- **Document section**
========
United States District Court, D. Maine
ORDER ON MOTION FOR INJUNCTIVE RELIEF
JOHN A. WOODCOCK, Jr., District Judge.
Gregory and Kathryn Harriman have fought the Government's foreclosure proceeding every step of the way. Now, with eviction at their doorstep, they have filed a motion demanding that the Court issue an injunction to prohibit the Government from executing the Writ of Execution of Ejectment. Mot. for Injunctive Relief (ECF No. 37) ( Pls.' Mot. ). The Court denies their motion.
The Harrimans cite three grounds for the requested relief: (1) that this Court issued a stay of execution on the Writ of Execution and has not lifted the stay; (2) that the Writ of Execution is no longer valid because it was not returned in 60 days; and (3) that the Writ of Execution was never valid "because Rural Housing has never perfected its security interest by complying with the requirements of" 14 M.R.S. §§ 4151, 4651-A and 4652, and Federal Rule of Civil Procedure 69. Id. at 1. On April 28, 2015, the Government filed its response. Resp. to Defs.' Mot. for Injunctive Relief (ECF No. 39) ( Gov't's Opp'n ). After the Court reviewed the parties' filings, it issued an order on April 29, 2015 requiring the Government to provide authority for the proposition contained in its proposed order, which the Court endorsed, that the United States Marshal was to return the Writ "according to law, within the next sixty days." Order Requiring Further Explanation (ECF No. 41). On April 29, 2015, the Government filed a further response. Resp. to Order Requiring Further Explanation (ECF No. 42) ( Gov't's Supplemental Opp'n ).
========
- **Dataset section**
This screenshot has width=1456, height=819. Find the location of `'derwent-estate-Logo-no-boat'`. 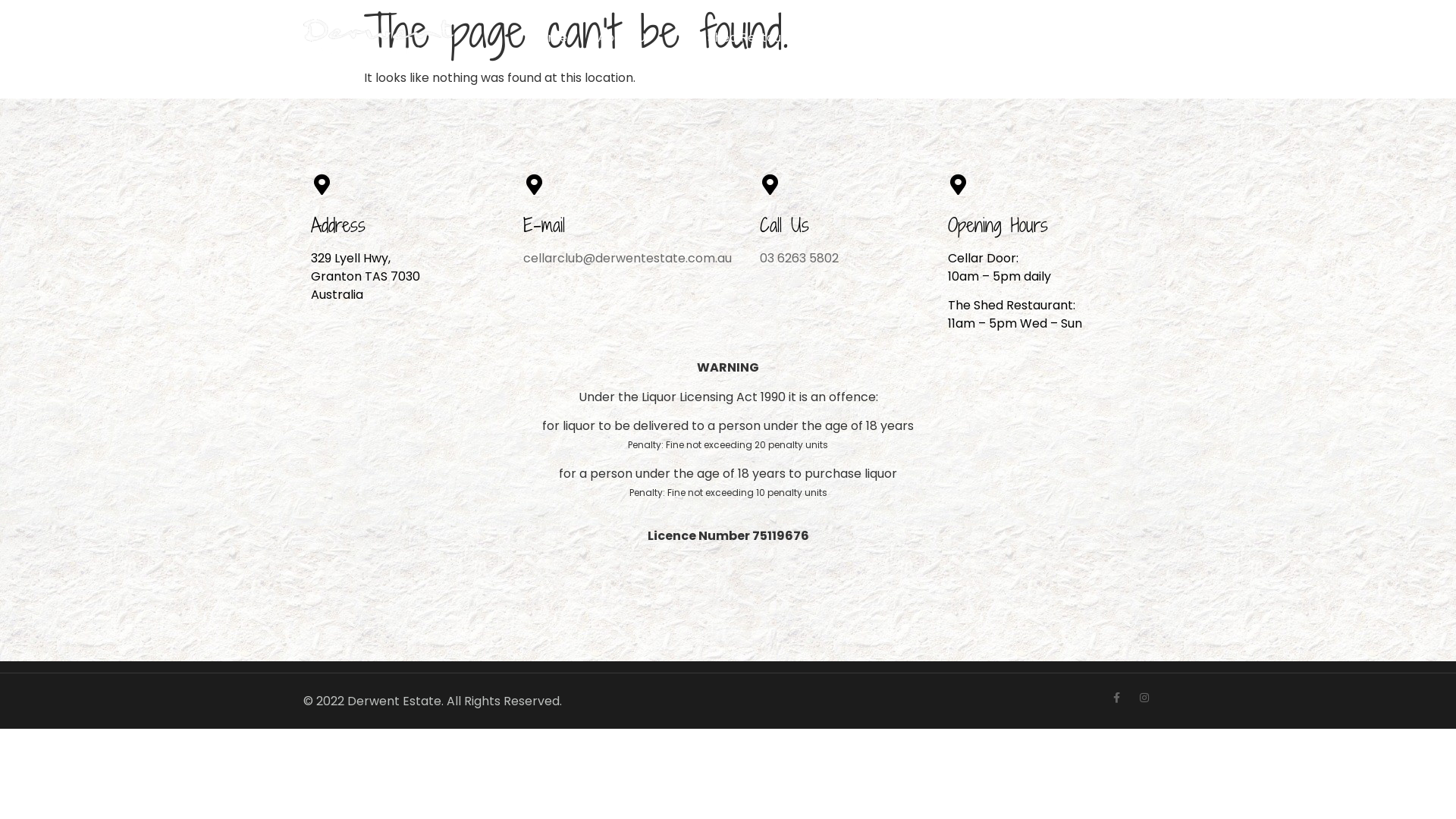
========
- **Your objective**
Continue the court order on the Harrimans' motion for injunctive relief, starting after its last sentence.

- **Response**
I. THE STAY OF EXECUTION
The Harrimans correctly state that the Court issued a stay of execution of the Writ of Execution of Ejectment on January 28, 2013. Order on Mot. for Stay of Writ of Ejectment Pending Appeal (ECF No. 33) ( Stay Order ). However, they are incorrect in asserting that the stay is still in effect. The Court issued the stay order in direct response to the Harrimans' motion filed on January 17, 2013. Mot. for Stay Pending Appeal (ECF No. 29) ( Mot. for Stay ). In that motion, the Harrimans cited Federal Rule of Appellate Procedure 8(a)(1)(A), which authorizes a district court to stay a judgment or order of the court "pending appeal." Id. at 1. The Harrimans made it clear that they were seeking the stay only "pending appeal to the United States Court of Appeals for the First Circuit and the rendering of a decision by the appellate court" and that they were seeking the stay only "to preserve the status quo pending appeal." Id. In its January 28, 2013 Order, the Court expressly stated that it was ordering "the Writ of Execution of Ejectment dated January 9, 2013 STAYED pending the First Circuit Court of Appeals' resolution of the Harrimans' appeal." Stay Order at 2.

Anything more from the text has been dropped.